I would like every line of the records below that contains the word "will" copied.

##### GIVEN DATA #####

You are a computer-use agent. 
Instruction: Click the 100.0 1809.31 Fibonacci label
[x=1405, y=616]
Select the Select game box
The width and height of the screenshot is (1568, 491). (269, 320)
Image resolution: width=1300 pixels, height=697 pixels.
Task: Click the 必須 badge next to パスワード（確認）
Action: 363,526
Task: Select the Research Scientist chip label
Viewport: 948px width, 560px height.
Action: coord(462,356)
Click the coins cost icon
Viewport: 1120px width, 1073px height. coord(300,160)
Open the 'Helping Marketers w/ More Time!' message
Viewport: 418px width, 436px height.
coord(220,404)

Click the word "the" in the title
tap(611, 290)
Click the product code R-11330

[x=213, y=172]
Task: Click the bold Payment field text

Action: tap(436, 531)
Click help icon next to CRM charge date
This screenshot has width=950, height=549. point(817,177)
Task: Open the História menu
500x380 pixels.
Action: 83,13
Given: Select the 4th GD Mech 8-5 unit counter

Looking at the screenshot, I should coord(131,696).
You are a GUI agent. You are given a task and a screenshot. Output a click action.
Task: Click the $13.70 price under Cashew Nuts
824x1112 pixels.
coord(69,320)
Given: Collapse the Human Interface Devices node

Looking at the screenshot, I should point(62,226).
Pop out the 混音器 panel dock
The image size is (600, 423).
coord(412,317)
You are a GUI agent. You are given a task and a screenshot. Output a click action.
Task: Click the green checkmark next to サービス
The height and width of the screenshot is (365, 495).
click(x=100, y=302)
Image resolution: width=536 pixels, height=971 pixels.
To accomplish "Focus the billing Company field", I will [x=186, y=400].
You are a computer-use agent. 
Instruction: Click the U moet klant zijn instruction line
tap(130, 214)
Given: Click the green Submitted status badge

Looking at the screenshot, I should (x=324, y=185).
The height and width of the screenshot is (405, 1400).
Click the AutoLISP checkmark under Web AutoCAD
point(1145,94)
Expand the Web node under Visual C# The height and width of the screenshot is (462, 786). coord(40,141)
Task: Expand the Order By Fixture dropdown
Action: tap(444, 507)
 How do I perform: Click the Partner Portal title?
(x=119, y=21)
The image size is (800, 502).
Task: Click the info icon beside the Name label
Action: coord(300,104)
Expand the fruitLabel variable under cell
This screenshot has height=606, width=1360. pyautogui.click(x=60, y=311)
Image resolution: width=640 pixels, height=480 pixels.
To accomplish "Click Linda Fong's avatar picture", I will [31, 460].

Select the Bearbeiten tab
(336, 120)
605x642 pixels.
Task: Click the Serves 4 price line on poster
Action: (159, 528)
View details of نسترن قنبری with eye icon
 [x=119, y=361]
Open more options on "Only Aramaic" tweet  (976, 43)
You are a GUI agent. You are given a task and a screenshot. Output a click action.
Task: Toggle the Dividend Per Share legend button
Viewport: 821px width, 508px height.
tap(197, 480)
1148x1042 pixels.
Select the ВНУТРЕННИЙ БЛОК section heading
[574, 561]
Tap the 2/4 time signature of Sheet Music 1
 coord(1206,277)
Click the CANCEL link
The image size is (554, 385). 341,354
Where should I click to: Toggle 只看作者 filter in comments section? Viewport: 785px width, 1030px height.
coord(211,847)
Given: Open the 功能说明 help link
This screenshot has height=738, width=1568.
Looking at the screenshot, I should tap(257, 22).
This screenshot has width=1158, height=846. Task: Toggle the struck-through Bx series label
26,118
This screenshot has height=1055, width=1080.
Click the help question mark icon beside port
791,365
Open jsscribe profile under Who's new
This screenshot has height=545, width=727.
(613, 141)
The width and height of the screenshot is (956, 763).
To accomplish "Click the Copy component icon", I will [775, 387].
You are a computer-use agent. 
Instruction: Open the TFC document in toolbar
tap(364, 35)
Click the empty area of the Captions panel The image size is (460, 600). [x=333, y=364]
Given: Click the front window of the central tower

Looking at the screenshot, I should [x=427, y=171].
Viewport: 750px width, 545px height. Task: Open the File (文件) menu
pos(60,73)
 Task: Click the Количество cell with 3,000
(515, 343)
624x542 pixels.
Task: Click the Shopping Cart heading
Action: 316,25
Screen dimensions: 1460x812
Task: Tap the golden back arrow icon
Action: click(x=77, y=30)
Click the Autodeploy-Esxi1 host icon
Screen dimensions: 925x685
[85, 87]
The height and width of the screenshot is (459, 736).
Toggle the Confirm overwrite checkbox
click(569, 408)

#####

## [RESPONSE TO THIS TASK]
To accomplish "Focus the billing Company field", I will [x=186, y=400].
To accomplish "Click Linda Fong's avatar picture", I will [31, 460].
To accomplish "Click the Copy component icon", I will [775, 387].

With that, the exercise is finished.